If a line in the records below holds the word "computer", copy it.
┌──
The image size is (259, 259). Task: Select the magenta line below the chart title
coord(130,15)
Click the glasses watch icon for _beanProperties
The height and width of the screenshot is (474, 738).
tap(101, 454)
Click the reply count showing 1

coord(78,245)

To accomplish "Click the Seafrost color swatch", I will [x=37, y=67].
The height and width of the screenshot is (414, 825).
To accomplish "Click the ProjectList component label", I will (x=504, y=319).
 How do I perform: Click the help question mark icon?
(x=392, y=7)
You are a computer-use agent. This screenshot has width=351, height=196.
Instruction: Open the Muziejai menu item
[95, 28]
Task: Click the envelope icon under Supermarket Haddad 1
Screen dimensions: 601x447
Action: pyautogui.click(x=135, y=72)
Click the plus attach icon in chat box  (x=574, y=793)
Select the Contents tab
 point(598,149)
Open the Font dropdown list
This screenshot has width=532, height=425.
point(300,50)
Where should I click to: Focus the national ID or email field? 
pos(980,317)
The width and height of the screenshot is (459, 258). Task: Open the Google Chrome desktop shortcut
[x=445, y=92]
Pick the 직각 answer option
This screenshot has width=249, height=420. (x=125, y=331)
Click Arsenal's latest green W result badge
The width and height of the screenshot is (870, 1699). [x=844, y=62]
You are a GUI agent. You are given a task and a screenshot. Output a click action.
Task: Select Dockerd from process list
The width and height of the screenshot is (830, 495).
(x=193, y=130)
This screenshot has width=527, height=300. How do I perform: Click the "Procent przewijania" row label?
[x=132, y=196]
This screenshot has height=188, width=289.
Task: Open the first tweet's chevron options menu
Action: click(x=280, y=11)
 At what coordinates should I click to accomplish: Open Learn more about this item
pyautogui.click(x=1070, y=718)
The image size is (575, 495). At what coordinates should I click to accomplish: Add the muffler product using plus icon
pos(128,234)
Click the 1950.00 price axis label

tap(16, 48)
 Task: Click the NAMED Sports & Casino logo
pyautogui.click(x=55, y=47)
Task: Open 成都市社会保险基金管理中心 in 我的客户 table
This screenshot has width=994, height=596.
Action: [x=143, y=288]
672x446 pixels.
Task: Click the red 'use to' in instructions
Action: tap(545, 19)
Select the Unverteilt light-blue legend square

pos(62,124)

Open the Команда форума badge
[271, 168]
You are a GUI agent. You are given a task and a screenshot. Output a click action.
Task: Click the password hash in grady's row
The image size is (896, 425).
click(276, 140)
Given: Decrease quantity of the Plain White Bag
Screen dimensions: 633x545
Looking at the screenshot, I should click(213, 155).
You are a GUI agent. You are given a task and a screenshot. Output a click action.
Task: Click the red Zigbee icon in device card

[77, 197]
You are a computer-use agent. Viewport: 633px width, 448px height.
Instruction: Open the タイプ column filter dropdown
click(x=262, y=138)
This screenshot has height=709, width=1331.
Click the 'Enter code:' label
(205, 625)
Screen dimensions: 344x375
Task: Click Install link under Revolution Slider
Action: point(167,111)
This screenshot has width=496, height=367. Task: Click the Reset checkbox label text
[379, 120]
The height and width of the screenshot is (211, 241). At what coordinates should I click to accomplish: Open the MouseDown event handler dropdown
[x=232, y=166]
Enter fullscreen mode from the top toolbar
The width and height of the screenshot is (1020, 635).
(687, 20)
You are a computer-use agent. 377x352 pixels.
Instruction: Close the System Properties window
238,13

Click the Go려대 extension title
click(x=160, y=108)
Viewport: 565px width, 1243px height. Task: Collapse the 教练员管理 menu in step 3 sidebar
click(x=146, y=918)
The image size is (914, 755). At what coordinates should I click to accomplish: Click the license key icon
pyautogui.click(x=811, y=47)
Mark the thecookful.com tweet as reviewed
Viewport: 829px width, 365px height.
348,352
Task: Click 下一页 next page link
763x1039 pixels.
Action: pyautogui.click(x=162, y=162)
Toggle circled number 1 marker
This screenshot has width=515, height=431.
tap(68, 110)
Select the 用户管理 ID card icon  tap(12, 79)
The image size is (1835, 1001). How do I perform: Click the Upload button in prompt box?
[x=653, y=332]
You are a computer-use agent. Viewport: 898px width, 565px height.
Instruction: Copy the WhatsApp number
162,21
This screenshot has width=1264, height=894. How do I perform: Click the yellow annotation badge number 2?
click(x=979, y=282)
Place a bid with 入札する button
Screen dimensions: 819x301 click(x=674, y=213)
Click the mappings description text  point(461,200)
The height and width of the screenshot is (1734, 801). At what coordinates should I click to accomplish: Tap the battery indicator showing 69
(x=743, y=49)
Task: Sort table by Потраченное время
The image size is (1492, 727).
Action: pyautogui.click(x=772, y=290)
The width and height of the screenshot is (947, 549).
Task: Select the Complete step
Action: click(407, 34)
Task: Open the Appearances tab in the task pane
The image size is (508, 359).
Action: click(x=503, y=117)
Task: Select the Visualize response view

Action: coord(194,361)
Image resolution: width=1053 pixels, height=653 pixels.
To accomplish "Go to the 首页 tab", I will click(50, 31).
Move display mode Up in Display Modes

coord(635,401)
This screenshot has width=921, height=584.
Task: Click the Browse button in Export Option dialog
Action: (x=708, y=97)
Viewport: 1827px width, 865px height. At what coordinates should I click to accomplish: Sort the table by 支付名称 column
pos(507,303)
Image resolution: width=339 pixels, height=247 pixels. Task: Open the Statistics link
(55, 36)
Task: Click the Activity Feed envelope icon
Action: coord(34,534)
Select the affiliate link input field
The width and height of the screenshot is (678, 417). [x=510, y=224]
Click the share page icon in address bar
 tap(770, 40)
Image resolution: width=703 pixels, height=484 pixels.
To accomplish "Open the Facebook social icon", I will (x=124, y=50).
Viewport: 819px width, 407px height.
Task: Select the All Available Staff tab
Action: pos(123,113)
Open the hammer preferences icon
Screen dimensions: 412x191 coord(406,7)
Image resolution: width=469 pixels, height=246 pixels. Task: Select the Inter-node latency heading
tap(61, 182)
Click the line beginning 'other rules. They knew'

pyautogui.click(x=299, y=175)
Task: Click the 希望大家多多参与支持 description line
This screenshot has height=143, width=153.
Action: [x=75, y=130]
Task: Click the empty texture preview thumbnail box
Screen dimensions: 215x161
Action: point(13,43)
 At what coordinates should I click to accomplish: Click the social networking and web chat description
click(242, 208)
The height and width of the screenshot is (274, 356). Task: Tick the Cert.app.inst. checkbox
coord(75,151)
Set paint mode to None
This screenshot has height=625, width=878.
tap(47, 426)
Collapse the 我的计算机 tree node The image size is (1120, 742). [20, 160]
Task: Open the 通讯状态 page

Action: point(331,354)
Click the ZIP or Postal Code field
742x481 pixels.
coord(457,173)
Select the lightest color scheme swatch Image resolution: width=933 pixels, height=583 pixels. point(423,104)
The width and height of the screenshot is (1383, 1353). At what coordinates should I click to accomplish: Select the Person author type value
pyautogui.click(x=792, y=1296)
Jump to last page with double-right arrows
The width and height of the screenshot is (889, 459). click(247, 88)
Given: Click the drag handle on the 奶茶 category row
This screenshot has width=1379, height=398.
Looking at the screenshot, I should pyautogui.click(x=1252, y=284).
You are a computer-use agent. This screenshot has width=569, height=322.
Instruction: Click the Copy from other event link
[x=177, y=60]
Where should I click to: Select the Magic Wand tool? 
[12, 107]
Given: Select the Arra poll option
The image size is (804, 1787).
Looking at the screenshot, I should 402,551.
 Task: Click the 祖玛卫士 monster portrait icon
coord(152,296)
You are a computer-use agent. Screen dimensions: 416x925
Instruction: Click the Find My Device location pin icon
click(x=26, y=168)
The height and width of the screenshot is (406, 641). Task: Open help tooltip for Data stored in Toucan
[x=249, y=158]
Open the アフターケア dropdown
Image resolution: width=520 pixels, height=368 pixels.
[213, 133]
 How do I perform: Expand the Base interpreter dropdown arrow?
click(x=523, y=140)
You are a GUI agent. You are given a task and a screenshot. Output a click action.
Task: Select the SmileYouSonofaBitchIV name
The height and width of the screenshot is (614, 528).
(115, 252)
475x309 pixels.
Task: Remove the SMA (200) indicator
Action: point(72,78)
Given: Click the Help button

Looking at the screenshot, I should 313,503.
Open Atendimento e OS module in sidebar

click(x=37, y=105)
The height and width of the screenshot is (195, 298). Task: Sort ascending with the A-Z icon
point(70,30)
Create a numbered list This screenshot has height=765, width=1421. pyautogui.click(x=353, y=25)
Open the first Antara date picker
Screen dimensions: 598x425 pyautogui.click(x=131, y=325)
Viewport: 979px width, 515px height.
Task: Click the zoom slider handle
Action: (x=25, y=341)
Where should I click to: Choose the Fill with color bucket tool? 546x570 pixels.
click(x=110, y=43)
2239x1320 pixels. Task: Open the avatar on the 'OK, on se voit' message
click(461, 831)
└──
■ **RESULT OF THIS EXERCISE**:
You are a computer-use agent. This screenshot has width=351, height=196.
You are a computer-use agent. Viewport: 633px width, 448px height.
You are a computer-use agent. 377x352 pixels.
You are a computer-use agent. Viewport: 898px width, 565px height.
You are a computer-use agent. This screenshot has width=569, height=322.
You are a computer-use agent. Screen dimensions: 416x925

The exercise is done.